The developments in the probe come two days after the couple massacred 14 people and wounded 21 others at a year-end office party in San Bernardino - the deadliest mass shooting in the United States since the Newtown school massacre in 2012.
Farook, who was born in the United States, and Malik were killed in a firefight with police hours after the attack, leaving investigators to comb through their belongings to try to determine a motive.
"We have uncovered evidence that has led us to learn of extensive planning," David Bowdich, the assistant FBI director in charge of the Los Angeles office, told reporters.
"There's a number of pieces of evidence that has essentially pushed us off the cliff to say we are now investigating this as an act of terrorism."
He said investigators were examining a Facebook posting in which Malik is believed to have pledged allegiance to Daesh leader Abu Bakr al-Baghdadi, made around the time of Wednesday's attack.
The massacre, if proven to be terror-related, would be the deadliest such assault on American soil since the September 11, 2001 attacks.
Bowdich said investigators were scrutinizing evidence seized at the couple's home to determine what prompted the carnage.
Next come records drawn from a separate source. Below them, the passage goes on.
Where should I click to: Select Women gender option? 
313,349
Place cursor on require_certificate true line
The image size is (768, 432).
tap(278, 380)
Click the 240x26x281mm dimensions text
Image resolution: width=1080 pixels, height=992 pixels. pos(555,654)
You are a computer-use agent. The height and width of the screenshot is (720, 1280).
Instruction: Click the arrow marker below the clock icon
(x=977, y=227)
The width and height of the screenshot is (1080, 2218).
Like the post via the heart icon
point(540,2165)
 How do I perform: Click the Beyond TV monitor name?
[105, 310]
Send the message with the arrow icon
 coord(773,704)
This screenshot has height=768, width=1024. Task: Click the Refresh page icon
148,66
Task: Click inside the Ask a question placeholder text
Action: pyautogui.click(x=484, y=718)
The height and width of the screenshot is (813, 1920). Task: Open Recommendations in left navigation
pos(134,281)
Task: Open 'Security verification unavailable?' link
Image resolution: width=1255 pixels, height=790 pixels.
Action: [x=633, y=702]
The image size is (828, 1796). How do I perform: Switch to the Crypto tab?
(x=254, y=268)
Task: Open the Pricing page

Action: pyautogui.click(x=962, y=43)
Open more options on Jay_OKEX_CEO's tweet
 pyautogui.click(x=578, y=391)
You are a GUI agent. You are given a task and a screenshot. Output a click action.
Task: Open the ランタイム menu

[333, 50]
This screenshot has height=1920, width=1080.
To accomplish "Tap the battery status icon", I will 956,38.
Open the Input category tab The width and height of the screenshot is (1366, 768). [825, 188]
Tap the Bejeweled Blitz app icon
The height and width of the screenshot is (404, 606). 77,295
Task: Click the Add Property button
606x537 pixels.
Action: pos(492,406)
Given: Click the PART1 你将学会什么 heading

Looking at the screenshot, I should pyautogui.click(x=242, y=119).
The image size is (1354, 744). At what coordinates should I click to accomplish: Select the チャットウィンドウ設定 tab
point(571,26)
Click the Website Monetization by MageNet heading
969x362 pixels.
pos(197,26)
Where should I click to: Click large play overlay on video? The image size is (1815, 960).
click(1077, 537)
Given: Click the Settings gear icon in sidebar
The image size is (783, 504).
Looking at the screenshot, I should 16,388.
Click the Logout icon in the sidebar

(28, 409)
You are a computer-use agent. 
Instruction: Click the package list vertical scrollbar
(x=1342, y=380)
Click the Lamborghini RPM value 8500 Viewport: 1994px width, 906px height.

"They attempted to destroy their digital fingerprints and we found cell phones that were actually crushed in a nearby trash can," Bowdich said.
A pro-Daesh news agency, Aamaq, said Friday the mass shooting was perpetrated by sympathizers of the radical group, which has urged followers in the United States and elsewhere to carry out lone wolf attacks.
Relatives of Farook and Malik were at a loss to explain how the couple, who had an infant girl and seemed to be living a normal life, could have committed mass murder.
"I can never imagine my brother or my sister-in-law doing something like this. Especially because they were happily married, they had a beautiful six-month-old daughter," Farook's sister Saira Khan told CBS News.
"It's just mind-boggling why they would do something like this."
The family's attorneys said while the couple were devout Muslims, there was no hint they had become radicalized.
Attorney Mohammad Abuershaid said few people came in contact with Malik, who wore the full-face veil and was described as soft-spoken and shy.
"The women (in the family) communicated with her. Farook didn't want anyone else to talk to her," he said, adding that the men in the family had never seen Malik's face.
He added that when Farook's family members came to visit, the women sat in one room and the men in another.
Abuershaid said Farook had met Malik in 2013 through an online marriage site and had travelled last year to marry her in Saudi Arabia, where she lived.
One of Farook's colleagues said he was convinced Malik had radicalized her husband.
A US defense official, meanwhile, confirmed that Farook's brother was a decorated Navy veteran who won medals for his service during America's "war on terror."
Abuershaid and fellow attorney David Chesley said Farook had apparently been teased by colleagues at the county health department, where he had worked as an inspector, over the beard he grew.
One witness at the party where the rampage took place said Farook had suddenly left and returned a short while later heavily armed, dressed in black military-style gear and a mask -- and accompanied by his wife.
A home-made explosive that failed to detonate was later found at the scene of the shooting.